ACOSTA: Not to mention the candidate's response to women who had accused him of assault.

TRUMP: Take a look. You take a look. Look at her. Look at her words. You tell me what you think. I don't think so.

ACOSTA: The president appeared to be more focused on avoiding a government shutdown that could happen this month.

TRUMP: We're all here as a very friendly, well-unified group.

ACOSTA: Mr. Trump welcomed Democratic leaders Chuck Schumer and Nancy Pelosi to the Oval Office after they passed on meeting with the president to keep the government running a week ago.

[17:15:04] SEN. CHUCK SCHUMER (D-NY), MINORITY LEADER: We hope we can come to an agreement.

ACOSTA: But Pelosi warned Democrats are willing to hold their ground if Congress fails to find a solution for the young undocumented known as the DREAMers.

REP. NANCY PELOSI (D-CA), MINORITY LEADER: No. I stand by that statement. We will not leave here without a DACA fix.

ACOSTA: The White House did try to resolve one issue.

TRUMP: God bless the United States.

ACOSTA: Explaining the president was suffering from a case of dry mouth during a speech at the White House a day ago.

SANDERS: Frankly pretty ridiculous questions. The president's throat was 2dry. Nothing more than that.


ACOSTA: Now as for White House press secretary Sarah Sanders labeling questions about Mr. Trump's health as ridiculous, it should be noted inquiries about a president's health have come with the territory of serving in the Oval Office for decades. And don't forget: during the campaign, Mr. Trump repeatedly questioned Hillary Clinton's stamina to serve as president.

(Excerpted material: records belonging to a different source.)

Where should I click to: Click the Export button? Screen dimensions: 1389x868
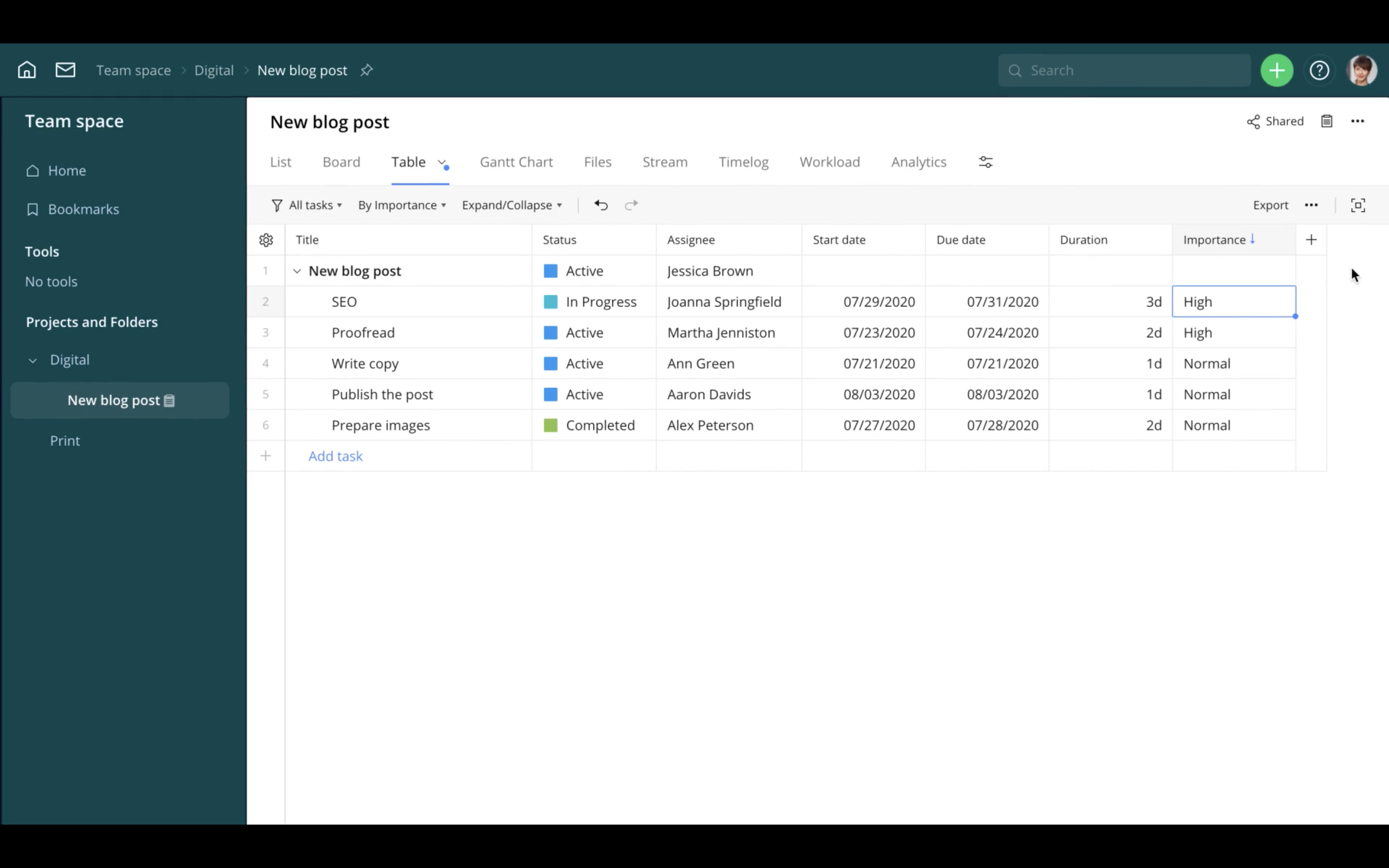click(1271, 205)
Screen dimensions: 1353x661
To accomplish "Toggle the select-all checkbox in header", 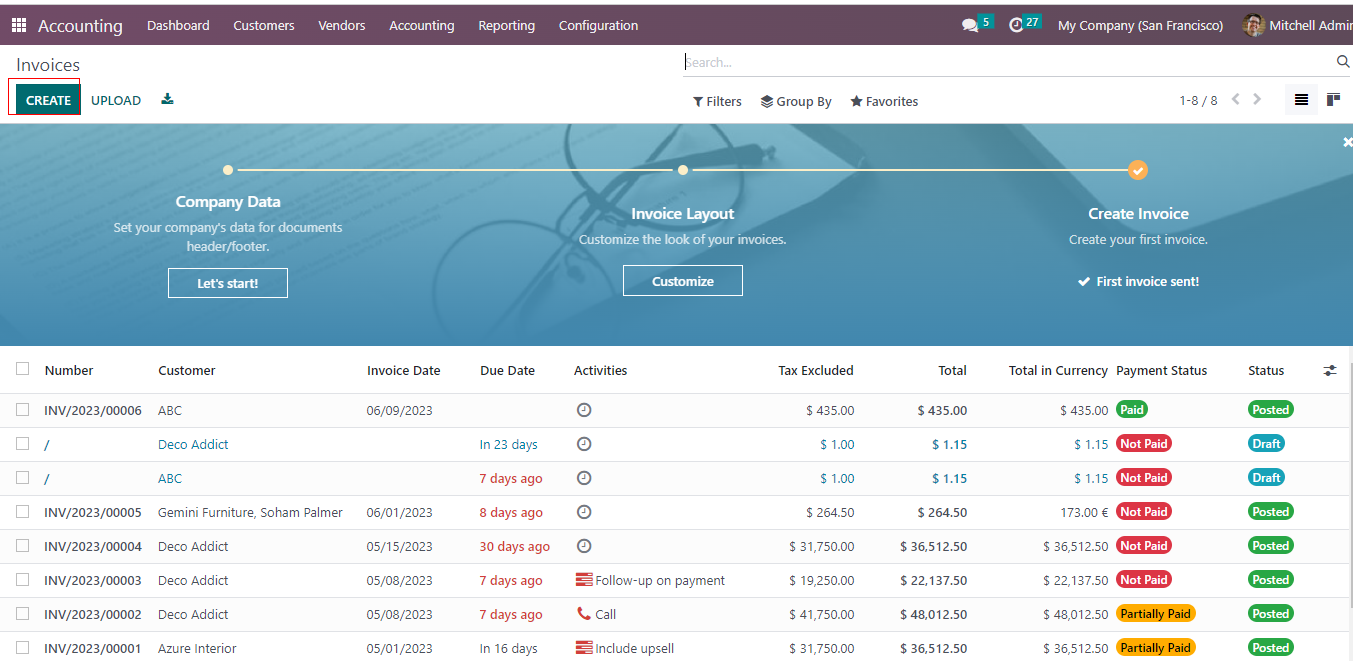I will point(23,369).
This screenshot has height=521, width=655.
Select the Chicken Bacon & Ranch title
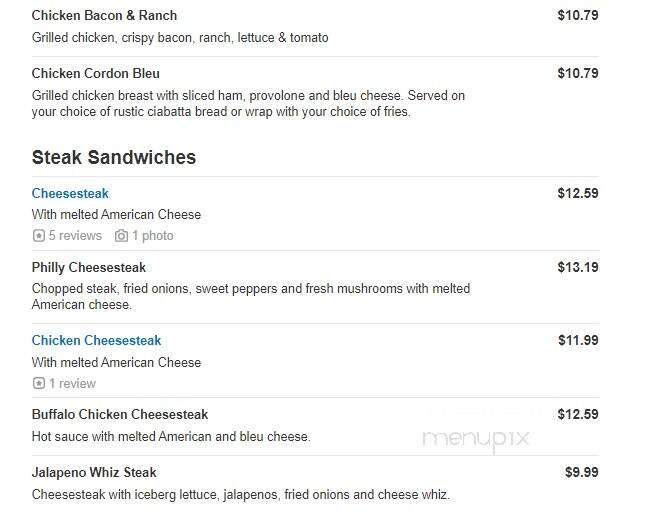[104, 16]
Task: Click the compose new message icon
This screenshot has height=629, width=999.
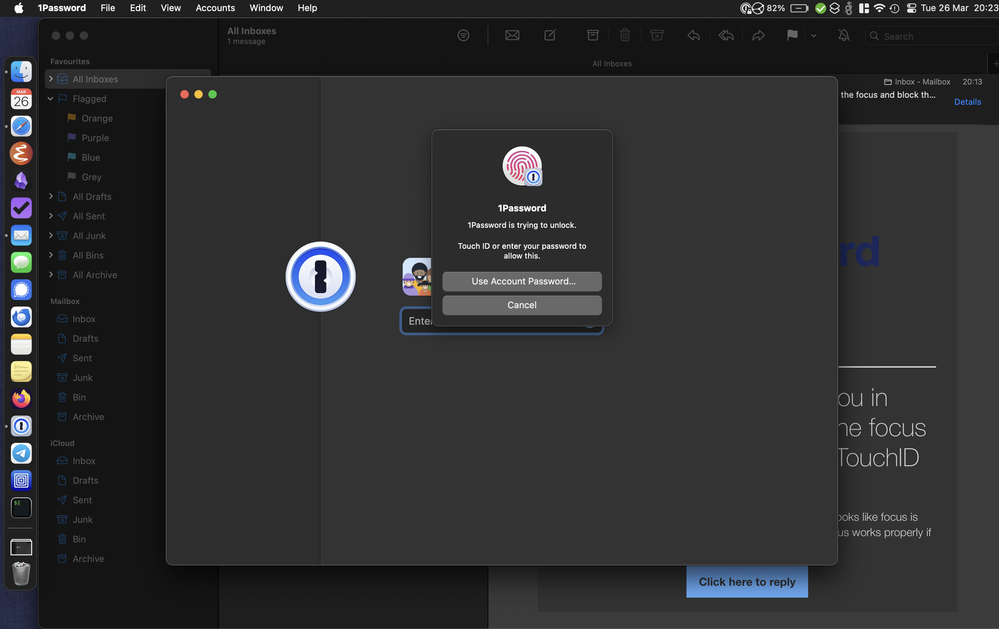Action: coord(550,36)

On another front, Wolf, we should also point out the White House is responding to congressman and civil rights icon John Lewis who was skipping the opening of a civil rights museum in Mississippi this weekend. That is a snub to the president, and the White House says it is disappointed -- Wolf.

BLITZER: Jim Acosta at the White House with all the late-breaking developments. Thank you very much.

Let's get some more on all of this. Democratic Congressman Jim Himes of Connecticut is joining us. He's a member of the House Intelligence Committee. Congressman, thanks for joining us.


BLITZER: Let me get your reaction to these late-breaking developments in the Russia probe. You heard Jim Sciutto's report. Do these new revelations raise new questions about Donald Trump Jr.'s earlier insistence that there was no follow up to that controversial 2016 Trump Tower meeting in New York City?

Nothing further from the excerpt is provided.